I am trying to use Instaparse to make a simple arithmetic expression evaluator. The parser seems to work fine but I cannot figure out how to evaluate the returned nested vector. Currently I am using postwalk, like this
(ns test5.core
(:require [instaparse.core :as insta])
(:require [clojure.walk :refer [postwalk]])
(:gen-class))
(def WS
(insta/parser
"WS = #'\\s+'"))
(def transform-options
{:IntLiteral read-string})
(def parser
(insta/parser
"AddExpr = AddExpr '+' MultExpr
| AddExpr '-' MultExpr
| MultExpr
MultExpr = MultExpr '*' IntLiteral
| MultExpr '/' IntLiteral
| IntLiteral
IntLiteral = #'[0-9]+'"
:auto-whitespace WS))
(defn parse[input]
(->> (parser input)
(insta/transform transform-options)))
(defn visit [node]
(println node)
(cond
(number? node) node
(string? node) (resolve (symbol node))
(vector? node)
(cond
(= :MultExpr (first node)) (visit (rest node))
(= :AddExpr (first node)) (visit (rest node))
:else node)
:else node))
(defn evaluate [tree]
(println tree)
(postwalk visit tree))
(defn -main
[& args]
(evaluate (parse "1 * 2 + 3")))
postwalk does traverse the vector but I get a nested list as the result, eg
((((1) #'clojure.core/* 2)) #'clojure.core/+ (3))

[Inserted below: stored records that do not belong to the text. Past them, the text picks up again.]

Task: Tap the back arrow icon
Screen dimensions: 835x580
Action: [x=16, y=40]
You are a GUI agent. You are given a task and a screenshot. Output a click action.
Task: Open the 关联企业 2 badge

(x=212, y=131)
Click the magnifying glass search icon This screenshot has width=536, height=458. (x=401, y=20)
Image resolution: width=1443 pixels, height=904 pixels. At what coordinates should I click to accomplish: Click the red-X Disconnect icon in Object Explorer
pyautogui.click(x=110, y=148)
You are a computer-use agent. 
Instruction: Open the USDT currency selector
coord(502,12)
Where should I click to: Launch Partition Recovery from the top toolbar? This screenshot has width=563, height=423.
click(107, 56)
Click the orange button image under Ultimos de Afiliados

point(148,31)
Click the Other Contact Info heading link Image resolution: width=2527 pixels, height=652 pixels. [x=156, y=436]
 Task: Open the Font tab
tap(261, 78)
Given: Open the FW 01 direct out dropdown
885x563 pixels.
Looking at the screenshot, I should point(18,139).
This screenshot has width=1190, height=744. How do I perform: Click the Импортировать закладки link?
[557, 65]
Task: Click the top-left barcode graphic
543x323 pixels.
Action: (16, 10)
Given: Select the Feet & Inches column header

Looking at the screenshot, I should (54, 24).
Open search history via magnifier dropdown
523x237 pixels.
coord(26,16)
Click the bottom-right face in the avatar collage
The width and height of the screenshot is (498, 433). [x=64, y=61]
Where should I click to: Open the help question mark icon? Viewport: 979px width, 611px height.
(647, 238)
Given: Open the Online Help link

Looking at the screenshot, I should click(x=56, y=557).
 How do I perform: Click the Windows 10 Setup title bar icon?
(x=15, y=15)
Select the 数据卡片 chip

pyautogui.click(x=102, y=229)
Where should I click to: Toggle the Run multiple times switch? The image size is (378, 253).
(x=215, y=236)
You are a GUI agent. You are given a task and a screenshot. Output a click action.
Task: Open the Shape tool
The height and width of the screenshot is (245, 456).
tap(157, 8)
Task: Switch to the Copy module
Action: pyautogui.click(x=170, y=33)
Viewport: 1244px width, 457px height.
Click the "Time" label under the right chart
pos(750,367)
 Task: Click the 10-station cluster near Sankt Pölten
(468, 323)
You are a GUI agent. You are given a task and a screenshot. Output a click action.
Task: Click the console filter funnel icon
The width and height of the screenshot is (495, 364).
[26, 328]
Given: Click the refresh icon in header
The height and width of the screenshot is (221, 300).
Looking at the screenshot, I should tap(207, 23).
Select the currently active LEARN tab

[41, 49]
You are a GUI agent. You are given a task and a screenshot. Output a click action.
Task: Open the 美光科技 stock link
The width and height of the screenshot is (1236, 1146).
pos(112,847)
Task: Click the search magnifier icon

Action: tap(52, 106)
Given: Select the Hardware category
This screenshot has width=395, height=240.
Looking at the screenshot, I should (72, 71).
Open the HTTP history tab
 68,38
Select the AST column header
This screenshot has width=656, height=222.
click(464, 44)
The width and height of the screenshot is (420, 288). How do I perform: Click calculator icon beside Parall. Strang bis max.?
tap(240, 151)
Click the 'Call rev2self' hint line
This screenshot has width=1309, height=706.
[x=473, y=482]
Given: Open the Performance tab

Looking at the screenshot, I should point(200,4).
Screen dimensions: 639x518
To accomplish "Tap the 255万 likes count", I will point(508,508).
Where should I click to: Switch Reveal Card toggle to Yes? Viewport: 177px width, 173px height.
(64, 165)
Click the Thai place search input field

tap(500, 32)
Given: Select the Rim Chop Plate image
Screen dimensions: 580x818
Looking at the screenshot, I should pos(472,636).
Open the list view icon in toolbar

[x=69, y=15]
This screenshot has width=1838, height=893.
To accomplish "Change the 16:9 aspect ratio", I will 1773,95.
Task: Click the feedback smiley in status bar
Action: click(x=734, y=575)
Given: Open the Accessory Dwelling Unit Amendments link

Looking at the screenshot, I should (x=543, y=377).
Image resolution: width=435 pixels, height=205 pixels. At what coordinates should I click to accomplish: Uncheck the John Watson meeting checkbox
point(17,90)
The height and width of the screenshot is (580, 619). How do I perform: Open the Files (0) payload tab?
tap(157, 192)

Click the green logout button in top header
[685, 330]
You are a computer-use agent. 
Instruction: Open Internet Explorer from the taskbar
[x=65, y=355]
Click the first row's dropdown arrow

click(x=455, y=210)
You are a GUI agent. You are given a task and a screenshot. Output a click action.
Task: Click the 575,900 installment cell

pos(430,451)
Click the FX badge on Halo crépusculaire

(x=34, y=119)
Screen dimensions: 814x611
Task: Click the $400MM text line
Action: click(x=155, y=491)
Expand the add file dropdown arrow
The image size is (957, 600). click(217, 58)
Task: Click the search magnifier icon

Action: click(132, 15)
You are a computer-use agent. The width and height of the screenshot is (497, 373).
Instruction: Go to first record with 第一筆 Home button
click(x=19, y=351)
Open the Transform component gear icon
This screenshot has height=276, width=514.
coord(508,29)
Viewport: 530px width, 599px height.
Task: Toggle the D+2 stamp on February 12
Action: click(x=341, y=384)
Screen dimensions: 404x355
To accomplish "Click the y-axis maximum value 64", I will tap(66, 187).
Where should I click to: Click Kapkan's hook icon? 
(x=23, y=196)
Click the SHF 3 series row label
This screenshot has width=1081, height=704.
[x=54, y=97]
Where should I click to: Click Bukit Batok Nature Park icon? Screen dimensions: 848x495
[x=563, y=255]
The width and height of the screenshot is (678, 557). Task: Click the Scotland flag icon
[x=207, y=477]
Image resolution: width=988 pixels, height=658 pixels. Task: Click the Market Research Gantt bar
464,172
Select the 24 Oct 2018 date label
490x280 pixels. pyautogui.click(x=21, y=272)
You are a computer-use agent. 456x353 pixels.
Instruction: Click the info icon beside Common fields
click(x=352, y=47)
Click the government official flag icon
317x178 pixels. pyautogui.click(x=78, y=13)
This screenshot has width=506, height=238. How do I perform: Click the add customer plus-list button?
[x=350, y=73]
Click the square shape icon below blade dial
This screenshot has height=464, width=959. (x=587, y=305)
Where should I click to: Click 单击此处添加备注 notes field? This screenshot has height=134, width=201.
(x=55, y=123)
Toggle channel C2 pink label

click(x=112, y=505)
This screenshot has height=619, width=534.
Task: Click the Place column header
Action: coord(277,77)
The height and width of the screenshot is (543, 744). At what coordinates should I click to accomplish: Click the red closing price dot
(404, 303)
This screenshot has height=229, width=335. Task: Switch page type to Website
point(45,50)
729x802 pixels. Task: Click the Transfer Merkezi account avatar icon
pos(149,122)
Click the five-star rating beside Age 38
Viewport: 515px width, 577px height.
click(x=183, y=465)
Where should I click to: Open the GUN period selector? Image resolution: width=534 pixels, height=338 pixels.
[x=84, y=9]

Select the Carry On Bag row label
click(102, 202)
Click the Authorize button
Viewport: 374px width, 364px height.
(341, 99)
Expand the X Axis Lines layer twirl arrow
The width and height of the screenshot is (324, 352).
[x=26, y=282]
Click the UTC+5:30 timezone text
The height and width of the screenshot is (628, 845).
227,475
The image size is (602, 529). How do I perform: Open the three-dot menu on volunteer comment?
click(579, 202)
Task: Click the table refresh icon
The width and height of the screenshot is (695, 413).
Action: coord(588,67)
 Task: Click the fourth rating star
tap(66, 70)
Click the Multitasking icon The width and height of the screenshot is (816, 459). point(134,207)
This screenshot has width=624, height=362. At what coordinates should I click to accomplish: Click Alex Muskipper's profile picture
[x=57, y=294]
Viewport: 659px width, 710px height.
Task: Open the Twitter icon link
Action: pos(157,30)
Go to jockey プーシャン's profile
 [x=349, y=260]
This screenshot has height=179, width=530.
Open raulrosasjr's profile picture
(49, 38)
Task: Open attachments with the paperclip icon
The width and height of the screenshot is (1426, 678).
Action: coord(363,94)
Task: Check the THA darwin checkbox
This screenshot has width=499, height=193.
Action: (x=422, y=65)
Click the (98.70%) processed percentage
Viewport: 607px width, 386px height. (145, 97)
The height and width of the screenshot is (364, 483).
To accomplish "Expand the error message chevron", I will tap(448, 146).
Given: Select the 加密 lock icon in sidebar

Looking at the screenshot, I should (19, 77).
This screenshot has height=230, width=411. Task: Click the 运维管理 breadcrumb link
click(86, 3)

Use org.clojure/core.match. Base on your current grammar, you can write the evaluation function as:
(defn eval-expr [expr]
(match expr
[:MultExpr e1 "*" e2] (* (eval-expr e1)
(eval-expr e2))
[:MultExpr e1 "/" e2] (/ (eval-expr e1)
(eval-expr e2))
[:AddExpr e1 "+" e2] (+ (eval-expr e1)
(eval-expr e2))
[:AddExpr e1 "-" e2] (- (eval-expr e1)
(eval-expr e2))
[:MultExpr e1] (eval-expr e1)
[:AddExpr e1] (eval-expr e1)
:else expr))
and evaluate with:
(-> "1 * 2 + 3"
parse
eval-expr)
;; => 5
This doesn't use Instaparse or clojure.walk, but here's something I had for evaluating infix math using only reduce:
(defn evaluate
"Evaluates an infix arithmetic form e.g. (1 + 1 * 2)."
[e]
(let [eval-op (fn [op a b]
(let [f (resolve op)]
(f a b)))]
(reduce
(fn [[v op] elem]
(cond
(coll? elem)
(if op
[(eval-op op v (first (evaluate elem))) nil]
[(first (evaluate elem)) nil])
(and op (number? elem))
[(eval-op op v elem) nil]
(number? elem)
[elem nil]
(symbol? elem)
[v elem]
:else
(throw (ex-info "Invalid evaluation" {:v v :op op :elem (type elem)}))))
[0 nil]
e)))
(first (evaluate (clojure.edn/read-string "(1 * 2 + 3)")))
=> 5
(first (evaluate (clojure.edn/read-string "(1 * 2 + (3 * 5))")))
=> 17
This requires the input string to represent a valid Clojure list. I also had this function for grouping multiplication/division:
(defn pemdas
"Groups division/multiplication operations in e into lists."
[e]
(loop [out []
rem e]
(if (empty? rem)
(seq out)
(let [curr (first rem)
next' (second rem)]
(if (contains? #{'/ '*} next')
(recur (conj out (list curr next' (nth rem 2)))
(drop 3 rem))
(recur (conj out curr) (rest rem)))))))
(pemdas '(9.87 + 4 / 3 * 0.41))
=> (9.87 + (4 / 3) * 0.41)
This exact problem is why I first created the Tupelo Forest library.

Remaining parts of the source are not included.